Audacieux et intelligent, Charles le Téméraire manquait de patience pour tempérer son ardeur ; ambitieux, il voulait égaler les héros dont il aimait à se faire lire les exploits. Cultivé, excellant lui-même dans la poésie et la musique, celui qui se voulut grand-duc d'Occident excellait aussi dans les exercices du corps et dans l'art de la guerre. Il réorganisa, assisté de conseillers italiens, l'armée bourguignonne en vue de réaliser son grand dessein : la transformation en un puissant État de ses possessions disparates, résurgence de l'ancienne Lotharingie, capable de tenir tête à la fois à la France et à l'Empire germanique. Pour cela, il lui fallait annexer la Lorraine dont l'indépendance rendait impossible l'unité bourguignonne. Dès son avènement, le Téméraire se mit à réprimer brutalement la révolte des Liégeois contre leur prince-évêque, son parent, révolte encouragée par Louis XI qui cherchait à affaiblir la puissance bourguignonne.
Son ambition dressa contre le duc de Bourgogne ses voisins immédiats (le duc de Lorraine, les cantons suisses), cependant que l'empereur et le roi de France intriguaient sans intervenir militairement. Le duc sut profiter de l'opportune révélation des intelligences entretenues par le roi parmi les Liégeois pour garder prisonnier son suzerain pendant trois jours (Péronne, 1468). Louis XI obtint sa libération au prix de promesses qu'il ne tint pas. En 1474, le roi dut à nouveau compter avec le duc, allié au roi d'Angleterre dont les convoitises se portaient encore vers le continent. Louis XI disloqua cette alliance en achetant le retrait des Anglais, lors de la trêve de Picquigny, 1475.

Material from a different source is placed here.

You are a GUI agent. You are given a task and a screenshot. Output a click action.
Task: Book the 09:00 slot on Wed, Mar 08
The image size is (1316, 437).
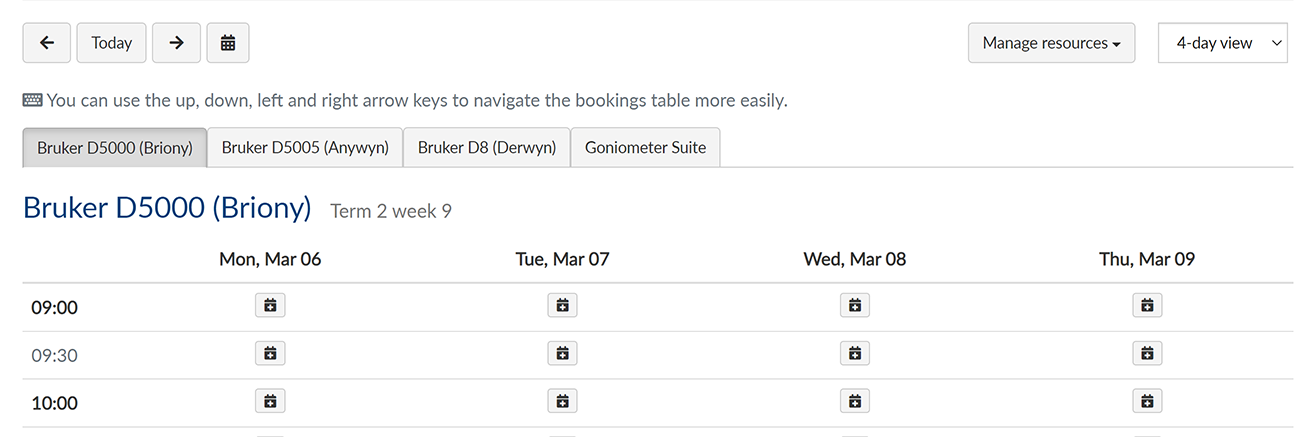pyautogui.click(x=854, y=305)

Après avoir repris Amiens et Beauvais (1471-1472) et envahi sans profit le duché de Bourgogne, le roi de France comprit qu'il lui fallait agir indirectement, en favorisant la coalition des mécontents. Charles le Téméraire se faisait reconnaître comme l'héritier du dernier duc de Gueldre et achetait d'un Habsbourg impécunieux le Sundgau et la Haute-Alsace avant d'exiger du duc René II le droit de faire passer l'armée bourguignonne à travers la Lorraine[...]
La suite de cet article est accessible aux abonnés
- Des contenus variés, complets et fiables
- Accessible sur tous les écrans
- Pas de publicité
Déjà abonné ? Se connecter
Écrit par
- Jean FAVIER : membre de l'Institut, directeur général des Archives de France
Classification
Média
Autres références
-
MORT DE CHARLES LE TÉMÉRAIRE
- Écrit par Vincent GOURDON
- 206 mots
- 1 média
En un siècle, les ducs de Bourgogne ont regroupé de vastes territoires tant dans le royaume de France que dans l'Empire. Outre le bloc formé autour des deux Bourgognes, ils règnent sur un ensemble septentrional regroupant Artois, Flandre, Hainaut, Brabant, Hollande, Luxembourg. Charles, duc...
-
BELGIQUE - Histoire
- Écrit par Guido PEETERS
- 20 670 mots
- 16 médias
...persévérance à édifier ses « pays par-deçà », laissant un vide entre les Pays-Bas et les « pays par-delà » (Bourgogne, Franche-Comté, Nevers, Réthel). Son fils Charles le Téméraire voulait un vrai royaume de Lotharingie et essaya de combler le vide entre ses deux pays en combattant la Lorraine et les Suisses.... -
FRANCE : MISE EN PLACE DE L'ÉTAT MODERNE, XVe-XVIe SIÈCLE - (repères chronologiques)
- Écrit par Vincent GOURDON
- 558 mots
1453 L'armée du roi Charles VII met fin à la présence anglaise en Guyenne à la bataille de Castillon (17 juillet). La guerre de Cent Ans est terminée.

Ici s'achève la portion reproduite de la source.